— Throw a rock anywhere at the Detroit auto show and you're sure to hit an electric car: from the $24,000 battery-powered sedan made by China's BYD to the projected $400,000 SLS E-Cell supercar from Mercedes-Benz.
Yet despite the widening support for electric propulsion, auto executives are cautioning that “battery power is not for everyone,” as Nissan’s chief U.S. executive Carlos Tavares said.
Certainly electric propulsion has created the most buzz at this year’s Detroit show, formally known as the North American International Auto Show.
General Motors’ plug-in Chevrolet Volt took top honors as Car of the Year at the show, and GM CEO Dan Akerson announced plans for an additional multipurpose vehicle using the Volt’s underlying technology likely to come to market in 2012 or 2013. Nissan is planning to offer a series of battery-powered cars following the launch of its Leaf sedan late last year.

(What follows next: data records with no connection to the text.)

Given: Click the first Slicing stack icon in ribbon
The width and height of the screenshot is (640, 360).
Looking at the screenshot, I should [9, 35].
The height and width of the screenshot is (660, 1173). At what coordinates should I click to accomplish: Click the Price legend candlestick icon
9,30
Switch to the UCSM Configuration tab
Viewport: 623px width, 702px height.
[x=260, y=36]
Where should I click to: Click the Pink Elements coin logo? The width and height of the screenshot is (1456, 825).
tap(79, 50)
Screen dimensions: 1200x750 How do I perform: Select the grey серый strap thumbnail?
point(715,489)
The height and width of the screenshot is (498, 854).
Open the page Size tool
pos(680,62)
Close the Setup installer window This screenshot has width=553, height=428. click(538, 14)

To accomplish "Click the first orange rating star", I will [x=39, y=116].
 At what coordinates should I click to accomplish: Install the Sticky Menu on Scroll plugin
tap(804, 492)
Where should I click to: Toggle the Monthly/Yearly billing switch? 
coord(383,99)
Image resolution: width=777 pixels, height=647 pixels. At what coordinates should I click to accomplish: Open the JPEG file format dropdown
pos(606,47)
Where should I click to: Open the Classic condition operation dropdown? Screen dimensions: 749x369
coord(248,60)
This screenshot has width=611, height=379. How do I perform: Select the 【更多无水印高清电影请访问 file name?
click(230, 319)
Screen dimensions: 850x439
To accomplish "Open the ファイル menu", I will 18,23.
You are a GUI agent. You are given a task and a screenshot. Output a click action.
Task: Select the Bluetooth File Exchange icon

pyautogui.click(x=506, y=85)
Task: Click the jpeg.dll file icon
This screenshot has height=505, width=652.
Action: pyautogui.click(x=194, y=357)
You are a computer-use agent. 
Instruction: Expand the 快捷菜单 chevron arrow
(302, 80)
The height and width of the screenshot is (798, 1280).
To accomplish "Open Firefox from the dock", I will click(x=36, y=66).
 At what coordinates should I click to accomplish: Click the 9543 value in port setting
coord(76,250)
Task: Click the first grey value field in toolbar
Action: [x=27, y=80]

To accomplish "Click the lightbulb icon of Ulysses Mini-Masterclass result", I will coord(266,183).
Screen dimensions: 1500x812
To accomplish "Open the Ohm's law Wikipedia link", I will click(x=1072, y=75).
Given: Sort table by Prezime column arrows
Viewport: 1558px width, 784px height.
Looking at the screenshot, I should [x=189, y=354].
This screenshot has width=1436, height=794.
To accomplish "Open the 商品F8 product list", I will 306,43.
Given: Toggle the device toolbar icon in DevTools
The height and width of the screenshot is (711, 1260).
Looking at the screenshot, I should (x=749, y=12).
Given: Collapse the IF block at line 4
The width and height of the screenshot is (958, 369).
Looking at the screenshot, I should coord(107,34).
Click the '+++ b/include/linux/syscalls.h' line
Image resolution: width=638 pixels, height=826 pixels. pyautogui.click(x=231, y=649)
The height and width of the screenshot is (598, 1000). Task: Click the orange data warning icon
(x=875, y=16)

Yet underlying the surge of new electric models into the marketplace is a fear among industry executives that the technology may fall short of expectations. So they’re hedging their bets, investing into a wide range of other options including diesel, compressed natural gas and even hydrogen that could increase the appeal of alternative power.
There is no question that battery power is gaining traction – in all of its various flavors. Until recently, GM seemed wedded to the Volt system, which relies on battery power to handle the daily commute and an auxiliary internal combustion engine for longer drives. Now, said Akerson, the maker will embrace everything from conventional hybrids to full battery-electric vehicles.
Ford’s exhibit at the show in the cavernous Cobo Hall features its first battery-electric model, the Focus Electric, as well as a plug-in version of its new C-Max microvan, dubbed the Energi. But Ford is also looking at what might be called “battery light” technology, such as the Stop/Start system it will offer on the Focus in Europe.
This technology automatically shuts the engine while idling, then powers back up when the driver’s foot lifts off the brake. Ford estimates the technology can reduce fuel consumption by as much as 10 percent and plans to offer it on 20 percent of its worldwide products by 2014. Some industry experts predict that by the end of the decade Stop/Start could become as common as electronic stability control is today.
Considering the various forms of “electrification,” it could be difficult to find a car on the market that won’t, in a decade or so, use some form of battery technology. That will be all the more likely, industry officials say, if the Environmental Protection Agency moves ahead on a proposal to raise the corporate average fuel economy, or CAFE, standard to 62 miles per gallon by 2025 from 35.5 mpg as of 2016.
But exactly how much of the market will convert to more advanced systems, especially plug-ins and pure battery-electric vehicles, is a subject of fierce debate. “It depends on a variety of factors,” including fuel costs, government regulations, subsidies, technical advances and especially customer acceptance, said Ford’s global product development chief, Derrick Kuzak.
The outlook is fuzzy enough that Ford’s internal projections call for electrified vehicles – including traditional hybrids, plug-ins and BEVs – to reach anywhere from 10 to 25 percent of the market by 2025.
So while virtually all major carmakers are developing battery cars, there are plenty who are exploring other options.
Honda officials, for example, are playing up their efforts with compressed natural gas, which so far has found only limited acceptance, mostly among fleets like taxi operators who are under pressure to both reduce emissions and curb fuel costs.
Diesel is a particular focus of European makers, and no surprise. Back home, it accounts for roughly half the market.
Such so-called “oil burners” slipped from favor among Americans in the 1980s due to problems that have largely been resolved today, such as sluggishness and the smell of diesel exhaust, but there are signs of a renewed interest domestically. Ernst Lieb, CEO of the U.S. Mercedes-Benz subsidiary, notes that “demand is rising” for diesel, with the diesel-powered version of the ML sport-utility vehicle now accounting for 30 percent of the product’s American volume.
Mercedes officials point out that the new “clean diesel” version of their flagship S-Class, the S350, will deliver better mileage than the hybrid S400. The company has been working on pairing diesel with a hybrid-electric system, a costly solution that could prove practical if, as some expect, gas rises to $5 a gallon.
Mercedes is shooting at as many alternative energy targets as it can hit. The maker not only introduced the battery-power SLS AMG E-Cell supercar in Detroit but also is reminding showgoers that it is fleet testing a hydrogen-powered version of its small B-Class model in California.
Hydrogen fuel cells seemed to be the wave of future just a decade ago but have lost momentum as the spotlight has shifted to electric propulsion. It didn’t help when the Obama administration decided to shift financial support away from hydrogen technology to the development of advanced batteries.
If anything, that shift has reminded industry leaders that it can be risky to focus on any single technology. Unexpected technical problems can set in, and as battery makers are well aware, it can be difficult to win over customers. So, if the Detroit show is any indication, we’ll be seeing both more battery cars – and plenty of other options – on display for the foreseeable future.